- [Tasks and exercises]
[a] Answer these questions about the forum thread on bike trailers versus panniers:
(i) What trip is Matt Derrick gearing up for, and in what season?
(ii) Which kinds of public transportation does Deleted member 20 name?
(iii) What capacity does Arapala give for the rear pannier set that transforms into a hiking backpack?
[b] Resume the forum thread on bike trailers versus panniers from the point where it stops.

-- start of Given passage --

# bike trailer or panniers?



## Matt Derrick (Dec 29, 2013)

Hey folks, just wanted to get everyone's opinion on bike trailers vs panniers. i'm gearing up for a west coast tour this spring, and while I'm mostly leaning towards panniers, i'd like to get your opinions on which you like better and why? thanks!


----------



## Odin (Dec 29, 2013)

I like the look of a compact setup with panniers. Towing a trailer would seem to be more cumbersome in turns and where you can go. Off road.... or whatever. Just from the look of it... but I don't know.


----------



## Deleted member 20 (Dec 29, 2013)

Trailer equals more. More energy required to pull it, more money to buy it, more maintenance (ie more flats) & more room for more junk. Keep it simple. You may have times where you want to take your bike on public transpo like a bus, subway, ferry where havin a trailer may prevent it or be too much of a pain.


----------



## Matt Derrick (Dec 29, 2013)

I've used both panniers and a bike trailer in previous trips, and the reason i'm leaning towards panniers is because they can be easily taken off the bike and brought inside if i'm staying at someone's house, or in similar situations. having a trailer was nice in terms of getting weight directly off the bike, but i did get a few flats on it and it's was a little bit unwieldly in certain situations.

again, i'm about 80% leaning towards panniers, especially since my bike came with front panniers and racks, but i just wanted to see what others thought. if someone has a good argument for the trailer, i'd like to hear it


----------



## Arapala (Dec 29, 2013)

Exactly, i highly suggest using as little weight as possible. Panniers are the way to go. Even make a rear pannier set that transforms into a, hiking back pack. Think its 40L. You should be able to fit all your gear in that.


----------



## kecleon (Dec 29, 2013)

You can get this bag that fits in the empty bit of the frame on a bike, like where the enginw would go if it was a motorcycle. Looks sick and good use of wasted space. I'd get that and strap a backpack to one of those rear rack things so I can carry it round if I leave the bike. I can't imagine ever towing a trailer. Its like these people I see with sidecars ruining the point of a motorcycle. You're losing all the good stuff and adding bad.

I can see it if you needed to move something really heavy or bulky and only had a bike but otherwise no.


----------



## ByronMc (Dec 29, 2013)




----------



## Joni (Dec 30, 2013)

-- end of Given passage --
-- start of Stored records --

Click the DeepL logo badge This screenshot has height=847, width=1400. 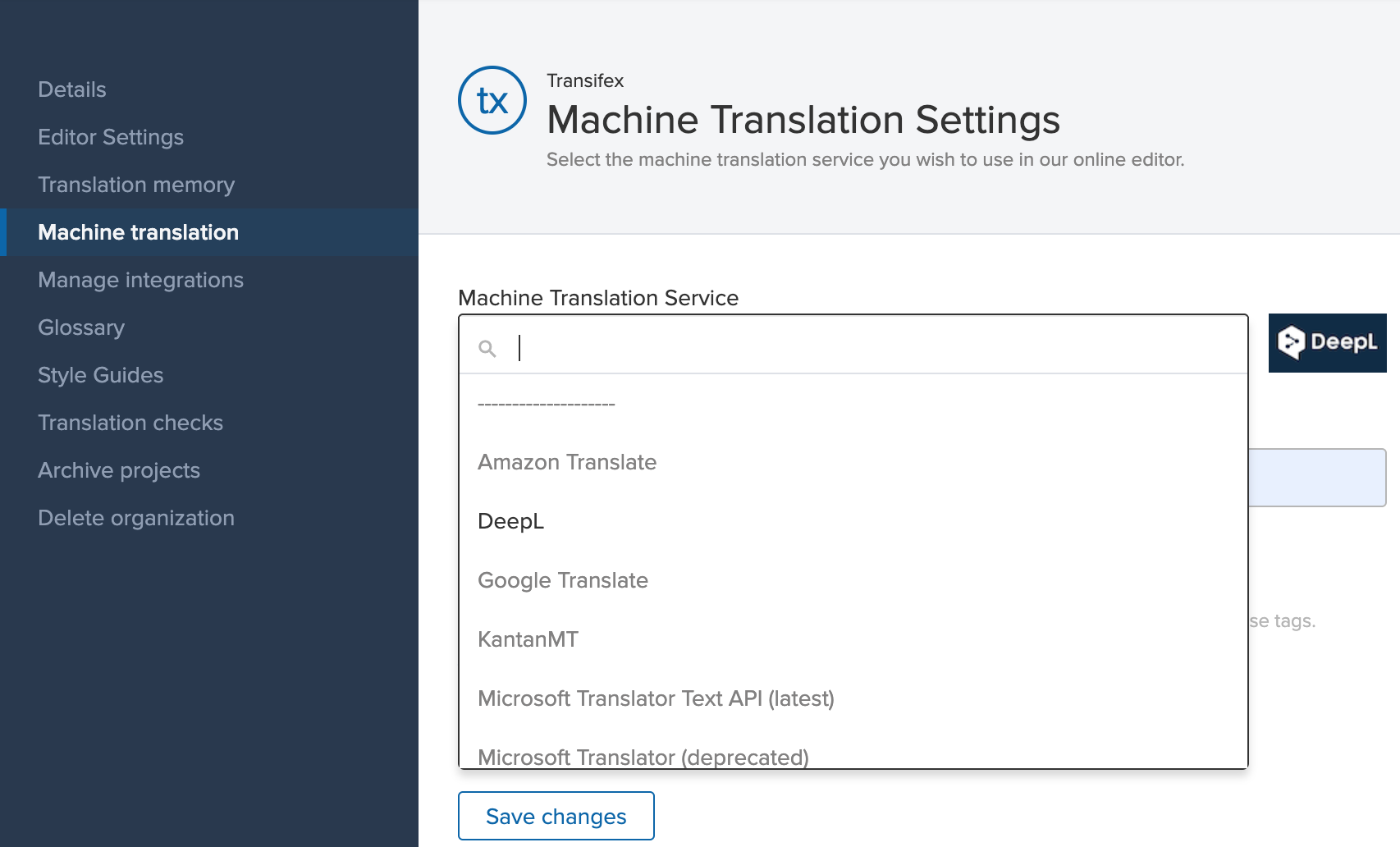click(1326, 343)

-- end of Stored records --
-- start of Stored records --

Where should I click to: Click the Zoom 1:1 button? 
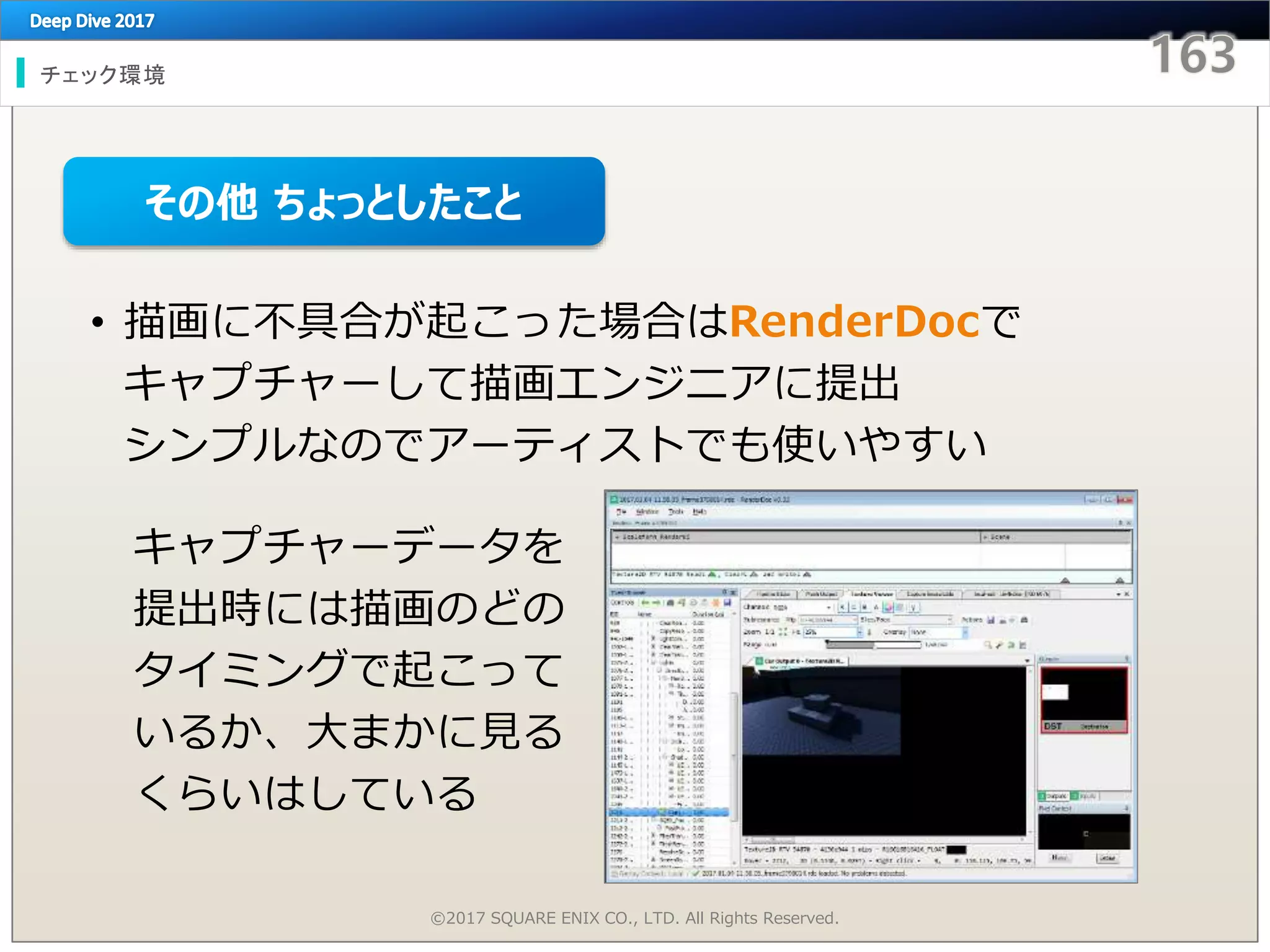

-- end of Stored records --

- [Solved tasks]
[a]
(i) A west coast tour, this spring.
(ii) A bus, a subway and a ferry.
(iii) 40L.

[b]
i totally vote trailer but i am a bit bias  as i ride recumbent these days and there is not very much room or attachment points for a rack. plus i can just throw my pack on it or what ever i find need then i am off without a fuss. gotta love a flatbed trailer for that. if you get the kids trailer it comes with builtin dry storage areas. 


jand racks are awesome but there wieght limit is a bit low. max weight listed is 75lbs for the heavyist duty. http://www.jandd.com/search_results.asp?txtsearchParamCat=3&iLevel=2&subcat=13

trailer i have has 100lbs capacity. http://www.modernbike.com/itemgroup.asp?igpk=2126177534&TID=367&gclid=CPOzsZyf17sCFcVFMgodmyAAew but is a getto version of said burley brand.

hope this helps...
-joni


----------



## Odin (Dec 30, 2013)

okay I see those advantages... and a trike looks so nice to ride.... but doesn't a trike severely curtail where you can ride? road/trail wise?.... ... I assume... assume being the key... that any cross country trip... (what Id like to do)... would have to factor in the contingency of dirt/gravel roads....

That is a very open question... but I suppose from a bike stealth camping view... It seems to me that trike touring would cause more difficulties. 
but... those are just my open thoughts... experience is a better teacher.

and on a basic level... I like the look of a trike... 

they are sexy looking machines... 

but so are streamlined touring bikes... 

damn...


----------



## Joni (Dec 30, 2013)

Odin said:


> okay I see those advantages... and a trike looks so nice to ride.... but doesn't a trike severely curtail where you can ride? road/trail wise?.... ... I assume... assume being the key... that any cross country trip... (what Id like to do)... would have to factor in the contingency of dirt/gravel roads....
> 
> That is a very open question... but I suppose from a bike stealth camping view... It seems to me that trike touring would cause more difficulties.
> but... those are just my open thoughts... experience is a better teacher.
> ...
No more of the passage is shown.